Both of the methods outlined above work well enough in most cases, but ultimately, using gates to generate triggers in real time is another old-school approach, and isn't always the most accurate or configurable one. In Studio One, the very best way to derive MIDI triggers from audio is to use Audio Bend markers:Screen 4: Studio One's advanced transient detection algorithm can be used to generate Audio Bend markers (top), which can then be turned into MIDI notes simply by dragging the event to an instrument track.Screen 4: Studio One's advanced transient detection algorithm can be used to generate Audio Bend markers (top), which can then be turned into MIDI notes simply by dragging the event to an instrument track.

  • Select the audio events on the kick drum track that you want to beef up, right-click on one of them, and choose the Audio / Audio Bend / Detect Transients command from the menu that drops down.
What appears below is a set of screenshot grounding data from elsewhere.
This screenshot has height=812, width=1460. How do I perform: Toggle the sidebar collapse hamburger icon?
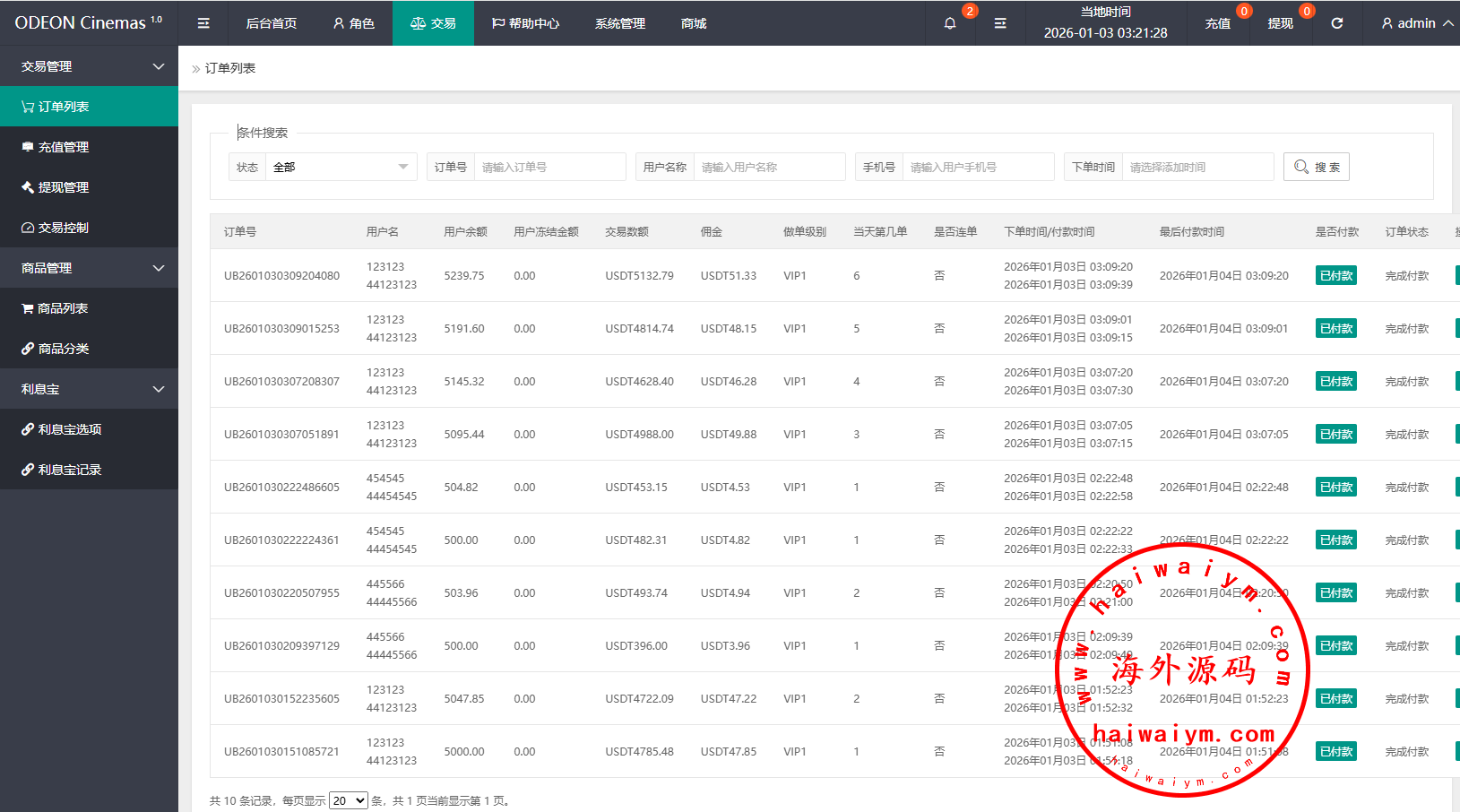point(203,23)
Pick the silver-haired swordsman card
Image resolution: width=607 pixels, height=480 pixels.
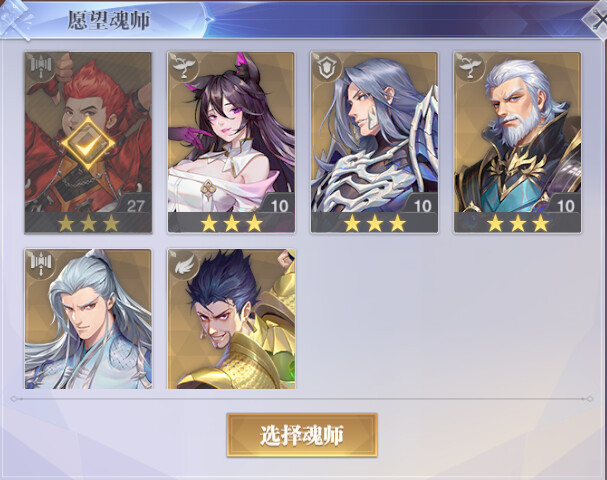(x=88, y=319)

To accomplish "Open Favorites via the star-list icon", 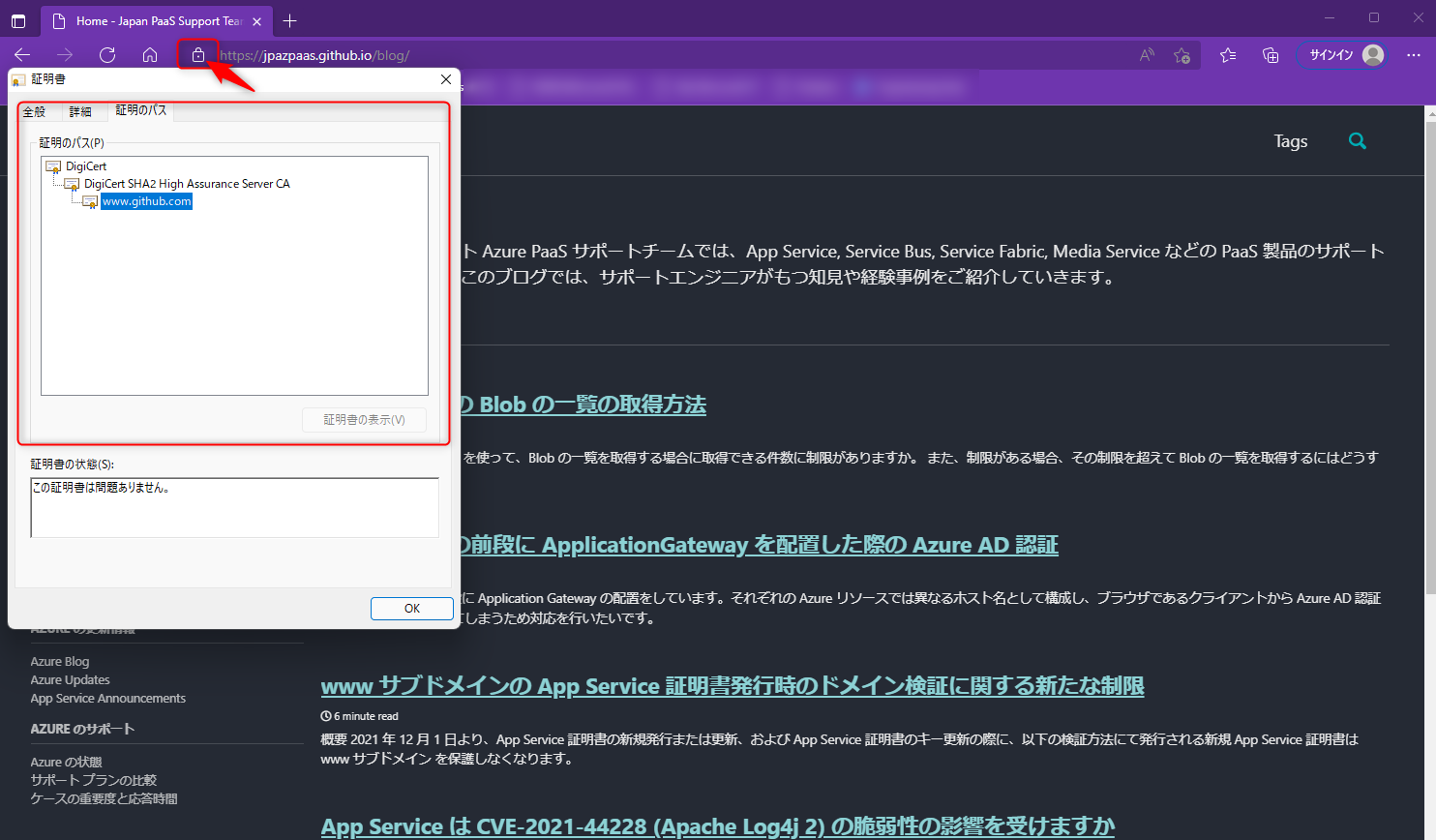I will (1227, 55).
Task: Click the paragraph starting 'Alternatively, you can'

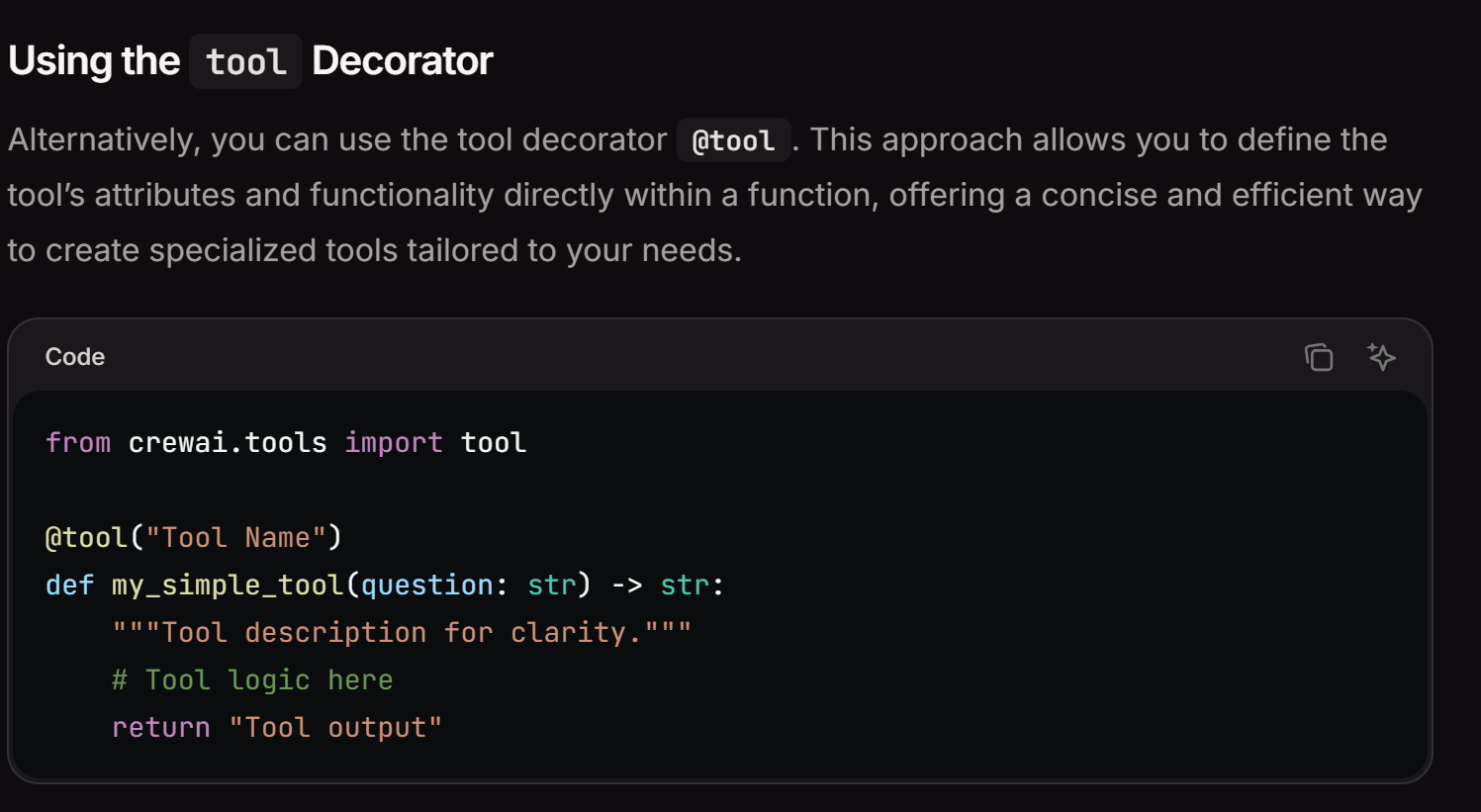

Studio One will analyse the selected event(s) and place Audio Bend markers where it finds transients.
  • Optimise the Audio Bend markers by opening the Audio Bend panel and adjusting the threshold until only kick drum hits have Audio Bend markers. Usually, this means lowering the threshold value to reduce sensitivity so that leakage from other drums does not create Bend markers.
  • Create a new instrument track.
  • Drag the analysed event(s) from the kick drum track to the new instrument track. MIDI notes with velocity corresponding to the level of each kick note will be generated from the Audio Bend markers. You may want to use the Length command to shorten the generated notes to a desired duration.
  • Transpose the MIDI note to a convenient note to play a kick drum sample… or any other sample or synth sound.

Tiptoe Through The Transients

Here's one last approach that can be useful when you need to very quickly employ a single sample to augment a kick drum sound. In this one, you copy a sound to the clipboard and simply step through the project, pasting it over and over again in the right spots:

  • Import a short file of sine tone or other enhancement you want to add to the kick drum sound.
  • Create a new audio track for the enhancement sound. Move it to be immediately beneath the kick drum track.
  • You can't copy the sound to the clipboard directly from the Browser, so drag it into the new audio track, select it and copy it. Now you just have to find the right spots to paste it.
  • Locate to the beginning of the song, and select one or more audio events on the kick drum track you want to enhance.
  • Press the Tab key, and Studio One will jump to the next transient in the track.
  • Press the down arrow to select the enhancement track, which is just beneath the kick drum track.
  • Press Command-V (Mac) or Ctrl-V (Windows) to paste the sound from the clipboard at the transient location.
  • Press the up arrow to reselect the event on the kick drum track.
  • Repeat the previous four steps and move on through the song, pasting at transients you want enhanced.

Not Just For Kicks

I have illustrated four techniques for enhancing kick drums with sine tones, but all of these techniques can be applied more broadly. For example, bass or keyboard sounds have been made to hit exactly with the kick drum by sending the kick drum to the trigger side-chain of a gate in the bass or keyboard mixer channel. MIDI notes can play any sample or synth sound, so the kick can be doubled by a floor tom tuned down or an oil-drum hit, or you can enhance a snare sound by gating some filtered noise. Welcome to the world of cross-synthesis!